Ganga Bhogpur also known as "Kodia" is a village in Yamkeshwar block in Pauri Garhwal District in the Indian state of Uttarakhand.

History 
There were five people who started to build the village. Their names were Atama Ram Ringola, Lakhans Singh Kohli, Budhiram Ranakoti, Kutal Singh Bagoda and Kripal Singh Bhandari. In 1962, people were migrated from Bhogpur (Banskholi, Hathitham, Umartham, Badkatal) and were given land as much as they were owning in their native place. People were having trees of their own and government gave them water canal in the village Ganga Bhogpur. Forrest dept. at that time permitted people to use forest for their needful things.  There were only 5 family who came to this village in 1962 and later in 1966 all the people migrated from the above-mentioned village.

Geography 
Ganga Bhogpur is situated between two holy cities, Haridwar and Rishikesh along the river Ganges. Ganga Bhogpur is an entry point to Rajaji National Park.
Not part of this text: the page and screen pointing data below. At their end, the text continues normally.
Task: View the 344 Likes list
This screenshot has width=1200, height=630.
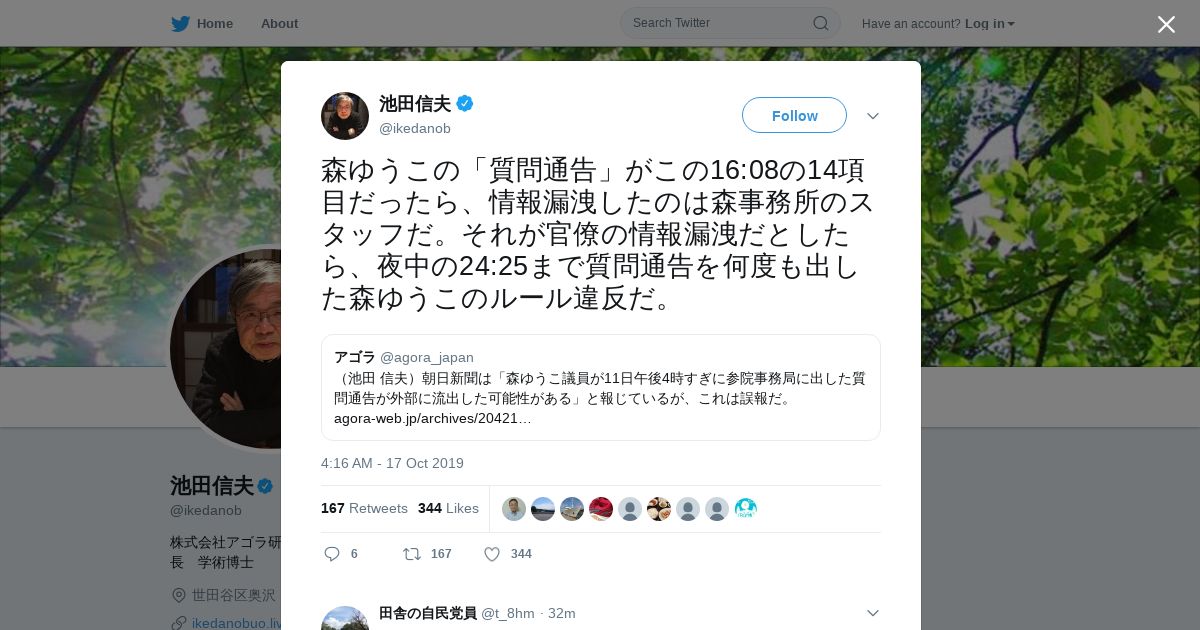Action: pyautogui.click(x=448, y=508)
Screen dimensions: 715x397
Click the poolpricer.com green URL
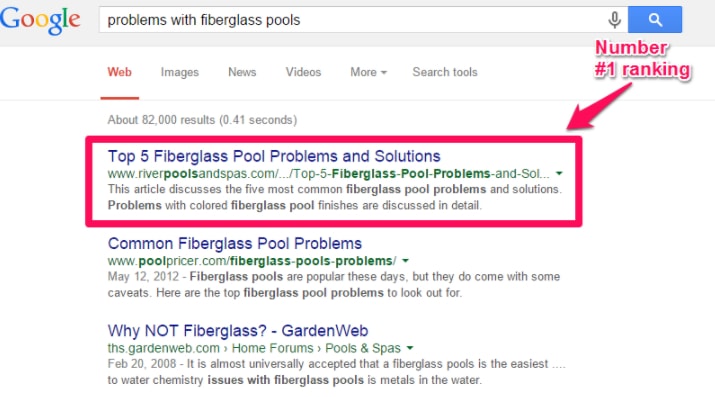point(252,261)
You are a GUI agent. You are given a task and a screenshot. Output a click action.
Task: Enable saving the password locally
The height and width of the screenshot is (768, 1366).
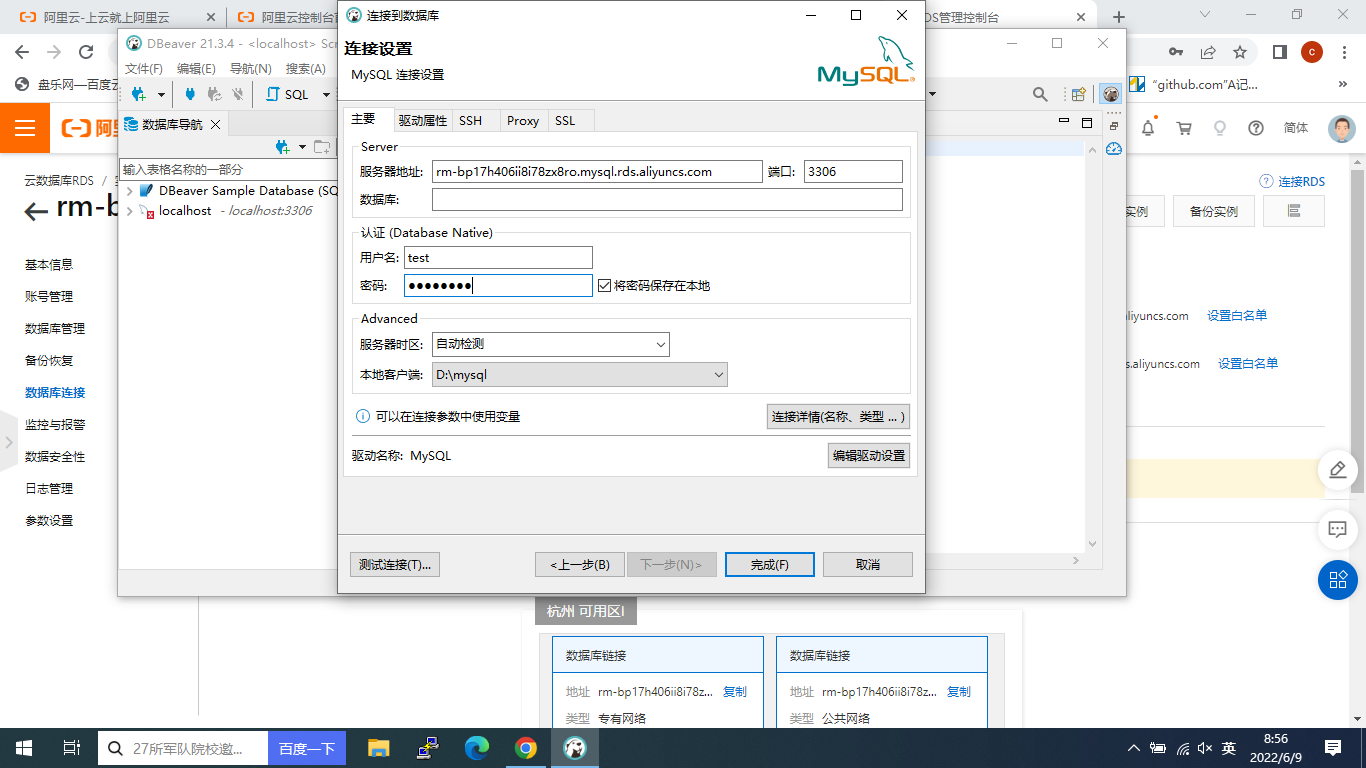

Nearby village Chilla is another entry point to the park.

The area is covered by forest and mountains. Animals such as elephants, tigers, deer and lions in habit the area.

Infrastructure 
The village has schools, electricity, roads, resorts and markets.

Economy 
The main profession of villagers is agriculture and animal husbandry.

Demographics 
According to the 2019 census, Ganga Bhogpur has a population of 1100 across 400 houses. The female population is 75.8%. The literacy rate is 90.8% and the female literacy rate is 85.1%.

The local language is Garhwali.

The Scheduled Caste Population is 6.1%. The working population is 68.0% The 0-6 population is 75 of which 30 are female.